[START]

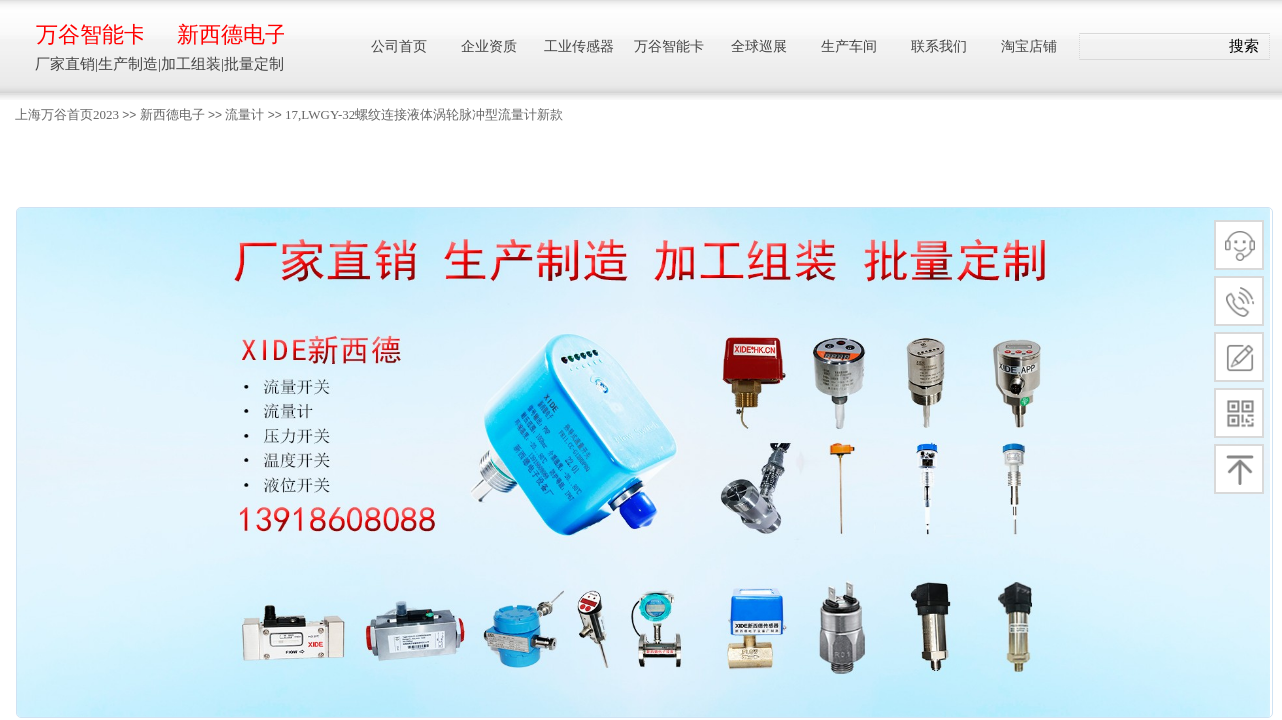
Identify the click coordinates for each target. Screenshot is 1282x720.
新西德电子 (172, 114)
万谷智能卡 (89, 34)
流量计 (244, 114)
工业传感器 (579, 46)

[END]

WRITTEN EXERCISE: Output every line of the records above as a numbered list, omitting blank lines and leaving out the pictures.

COMPLETED EXERCISE:
1. Identify the click coordinates for each target. Screenshot is 1282x720.
2. 新西德电子 (172, 114)
3. 万谷智能卡 (89, 34)
4. 流量计 (244, 114)
5. 工业传感器 (579, 46)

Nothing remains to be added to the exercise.